Le canzoni di questa band nata quasi per caso a Barcellona nel 2005, suonando cover dei Beatles a Parc Guell, giocano da sempre tra lingua italiana, inglese e portoghese. «Il primo contatto con la musica, quando siamo arrivati in Italia, è stato con Jannacci, Cochi e Renato, e ci ha segnato molto, anche a livello inconscio». Il lavoro artistico dei Selton è un percorso parallelo alla ricerca di identità maturata in questi anni, mentre riscoprivano, grazie alla distanza, la propria «brasilianità» e insieme la contaminavano. «È la nostra grande forza. Dall’album “Saudade” in poi abbiamo cominciato a cercare una sintesi tra lingue e culture: dopo “Loreto Paradiso”, “Manifesto Tropicale” è l’espressione più forte di questa sintesi, il nostro manifesto, quello che contiene più pezzi in italiano, ma che è anche il più brasiliano».

Il disco prende il titolo dal «Manifesto Antropofago» del fondatore del modernismo brasiliano Oswald de Andrade, datato 1928, e in questo sincretismo di ritmi e riferimenti cerca di parlare a una generazione che si trova oggi a confrontarsi con le grandi migrazioni, facendo a riflettere anche sul momento storico che stiamo vivendo. «L’Europa», spiega Ramiro, «non ha mai subito tanto come oggi l’influenza delle altre culture, mentre prima il procedimento si svolgeva in senso opposto. E se noi abbiamo scelto di migrare qui per una ragione, ci sono migliaia di altre persone che sono oggi costrette a spostarsi per motivi più gravi». Non ultimo, suona come un inno a non rinunciare ai propri sogni, «che sono molto più potenti se sappiamo guardarli come possibili e non utopie».

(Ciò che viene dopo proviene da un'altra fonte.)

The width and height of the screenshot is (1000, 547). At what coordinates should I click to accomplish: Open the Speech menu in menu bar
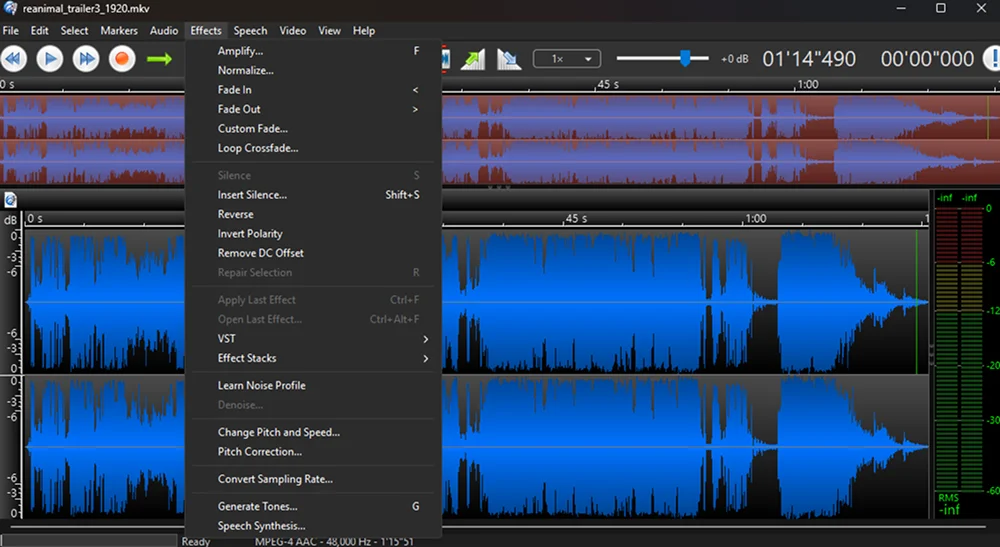point(250,31)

E a proposito dell’amore? «Quando parliamo di relazioni», continua Ramito Levy, «ci concentriamo sempre sul momento della perdita: tutti i nostri pezzi d’amore raccontano soltanto di storie finite. Nel brano “Bem Devagar” si parla sì di un nuovo incontro e di riscoprire qualcuno, ma il tema centrale rimane comunque la solitudine. Ho sempre ammirato chi riesce a scrivere d’amore senza essere banale o noioso».